This could trigger for demyelination neurodegenerative diseases
By: Stefan Anitei, Science Editor
Scientists have discovered a key protein, named Par-3, involved in the formation of the myelin, protective white sheath that wraps the long extensions of the neurons, the axons.
The new discovery could be useful in the treatment of degenerating neuronal diseases that result in demyelination, such as multiple sclerosis, transverse myelitis and others. Myelin, found mostly on the rapid transmitting neurons' axons, is an electrically insulating phospholipid that speeds neuronal impulses and allows long-distance communication in the nervous system.

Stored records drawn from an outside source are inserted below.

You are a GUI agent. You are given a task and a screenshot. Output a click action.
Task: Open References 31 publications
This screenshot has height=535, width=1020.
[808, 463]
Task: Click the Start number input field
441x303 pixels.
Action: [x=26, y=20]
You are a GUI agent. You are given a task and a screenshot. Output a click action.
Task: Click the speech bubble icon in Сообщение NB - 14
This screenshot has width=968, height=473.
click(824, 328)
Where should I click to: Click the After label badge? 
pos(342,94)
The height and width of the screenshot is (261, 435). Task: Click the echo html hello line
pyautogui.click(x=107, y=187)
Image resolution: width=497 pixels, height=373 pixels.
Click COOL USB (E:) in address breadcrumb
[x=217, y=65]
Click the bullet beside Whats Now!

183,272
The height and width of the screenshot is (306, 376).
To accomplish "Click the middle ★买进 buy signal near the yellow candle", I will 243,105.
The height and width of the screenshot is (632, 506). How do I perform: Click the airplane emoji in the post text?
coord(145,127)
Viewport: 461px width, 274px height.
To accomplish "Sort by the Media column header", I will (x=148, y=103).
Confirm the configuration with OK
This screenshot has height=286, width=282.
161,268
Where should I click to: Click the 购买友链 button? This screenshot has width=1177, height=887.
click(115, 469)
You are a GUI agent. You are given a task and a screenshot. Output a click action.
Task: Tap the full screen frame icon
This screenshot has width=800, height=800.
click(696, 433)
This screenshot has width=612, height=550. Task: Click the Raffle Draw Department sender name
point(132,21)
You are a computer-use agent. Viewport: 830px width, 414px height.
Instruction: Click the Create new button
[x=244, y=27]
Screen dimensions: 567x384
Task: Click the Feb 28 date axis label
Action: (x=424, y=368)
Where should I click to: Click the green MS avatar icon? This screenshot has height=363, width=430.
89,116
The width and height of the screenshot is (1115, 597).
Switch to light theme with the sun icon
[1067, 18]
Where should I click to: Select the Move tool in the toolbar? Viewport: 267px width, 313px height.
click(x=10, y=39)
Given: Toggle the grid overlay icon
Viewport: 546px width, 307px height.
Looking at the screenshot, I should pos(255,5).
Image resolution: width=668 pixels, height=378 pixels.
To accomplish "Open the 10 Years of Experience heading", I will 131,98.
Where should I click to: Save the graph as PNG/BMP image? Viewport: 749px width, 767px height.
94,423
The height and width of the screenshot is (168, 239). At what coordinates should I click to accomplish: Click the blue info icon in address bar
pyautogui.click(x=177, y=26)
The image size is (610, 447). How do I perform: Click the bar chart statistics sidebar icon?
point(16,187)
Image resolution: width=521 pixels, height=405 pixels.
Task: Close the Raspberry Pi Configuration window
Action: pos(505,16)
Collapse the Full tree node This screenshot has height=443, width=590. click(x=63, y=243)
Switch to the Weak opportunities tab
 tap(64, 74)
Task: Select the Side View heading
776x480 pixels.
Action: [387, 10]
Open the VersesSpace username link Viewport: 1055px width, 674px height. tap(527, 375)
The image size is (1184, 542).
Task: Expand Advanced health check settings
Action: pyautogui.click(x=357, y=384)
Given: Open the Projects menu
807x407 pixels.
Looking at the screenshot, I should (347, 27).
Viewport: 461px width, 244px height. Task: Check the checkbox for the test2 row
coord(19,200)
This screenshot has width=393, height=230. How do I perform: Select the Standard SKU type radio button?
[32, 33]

Axons without myelin transmit the impulses in waves, but those myelinated propagate them by hops (“saltation”), because myelin sheaths, secreted around Schwann cells present cutoffs (called Ranvier nodes), where the limits of these cells are situated, and the impulse jumps from one myelin stretch to another when they encounter a Ranvier node.
Myelin increases resistance by a factor of 5,000 and decreases capacitance by a factor of 50. The axons are like wires that transmit information, encoding our sensations, thoughts, feelings, and actions in electrical signals. Grouped axons form nerve fibers, that's why the nerves are white; the white substance of the brain is due to myelin also (while the gray substance represents the neuronal body cells).
The new study found that Par-3 is a key element of the myelination process. This protein acts like a molecular scaffold to set-up an "organizing center", which brings together proteins essential for myelination, in particular a receptor protein for a molecule secreted by the neurons. Disrupting the formation or function of the organizing center leads to abnormalities in myelin formation.
New studies should identify the other components of the organizing center set-up by Par-3.